__TESTO FORNITO__:
>>>

Il calo dell'indice S&P 500 dai massimi si sta avvicinando alla soglia critica del 20%, oltre cui il mercato di norma si configura come ribassista. Gli investitori quindi sono preoccupati perché storicamente si sono avute situazioni davvero poco edificanti. Dal dopoguerra, su 12 mercati ribassisti, 9 hanno perso almeno il 25%, ma ci sono state 3 situazioni terrificanti. La prima fa riferimento al 1973, quando scoppiò il
primo shock petrolifero; la seconda riguarda il 2000, anno dell'esplosione della
bolla dot-com; la terza concerne il 2007, vigilia della Grande Crisi che portò al
fallimento della Lehman Brothers.

<<<

__DATI REGISTRATI__:
>>>

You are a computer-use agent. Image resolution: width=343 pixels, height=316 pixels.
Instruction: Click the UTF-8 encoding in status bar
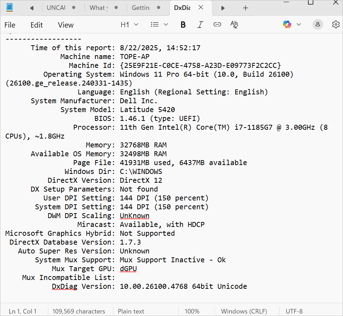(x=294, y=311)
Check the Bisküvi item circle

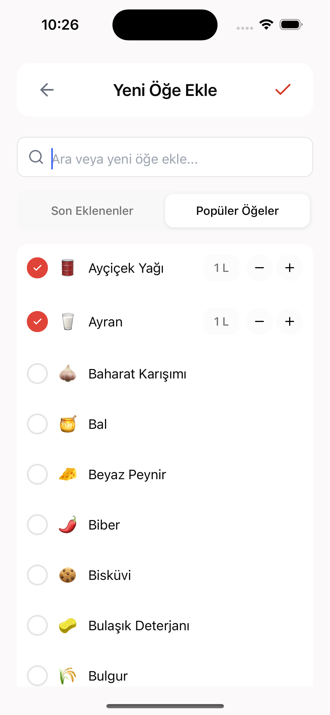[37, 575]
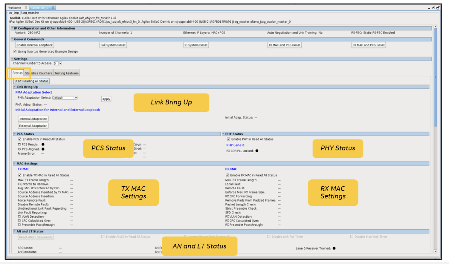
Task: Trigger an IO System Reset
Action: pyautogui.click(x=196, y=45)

<<<
>>>

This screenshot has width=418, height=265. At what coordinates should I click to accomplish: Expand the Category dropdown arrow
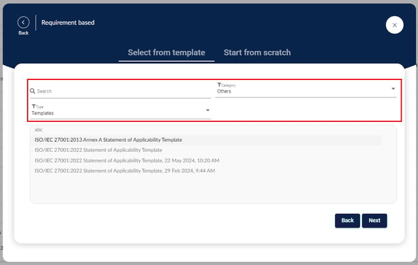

<<<
>>>

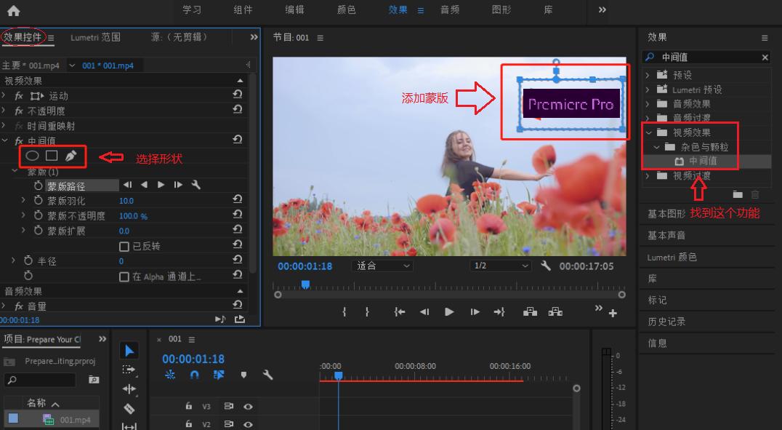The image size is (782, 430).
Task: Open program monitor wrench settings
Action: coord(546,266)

<<<

__ISTRUZIONI__:
**1)** Riporta fedelmente il passo del testo sul calo dell'S&P 500 compreso tra "Il calo dell'indice" e "della Lehman Brothers.", estremi inclusi.
**2)** In base al testo sul calo dell'S&P 500, stabilisci se ciascuna affermazione è vera (sì o no) e cita le parole del testo che lo decidono. (a) Dal dopoguerra si contano 12 mercati ribassisti. (b) La bolla dot-com esplose nel 1973. (c) Il calo dell'indice dai massimi ha già superato la soglia del 20%.
**3)** Traduci in inglese questa frase del testo sul calo dell'S&P 500: "Gli investitori quindi sono preoccupati perché storicamente si sono avute situazioni davvero poco edificanti."

__RISPOSTE FINALI__:
**1)**
Il calo dell'indice S&P 500 dai massimi si sta avvicinando alla soglia critica del 20%, oltre cui il mercato di norma si configura come ribassista. Gli investitori quindi sono preoccupati perché storicamente si sono avute situazioni davvero poco edificanti. Dal dopoguerra, su 12 mercati ribassisti, 9 hanno perso almeno il 25%, ma ci sono state 3 situazioni terrificanti. La prima fa riferimento al 1973, quando scoppiò il
primo shock petrolifero; la seconda riguarda il 2000, anno dell'esplosione della
bolla dot-com; la terza concerne il 2007, vigilia della Grande Crisi che portò al
fallimento della Lehman Brothers.

**2)**
(a) Sì: "Dal dopoguerra, su 12 mercati ribassisti, 9 hanno perso almeno il 25%"
(b) No: "la seconda riguarda il 2000, anno dell'esplosione della bolla dot-com"
(c) No: "si sta avvicinando alla soglia critica del 20%"

**3)** Investors are therefore worried because, historically, there have been some truly unedifying situations.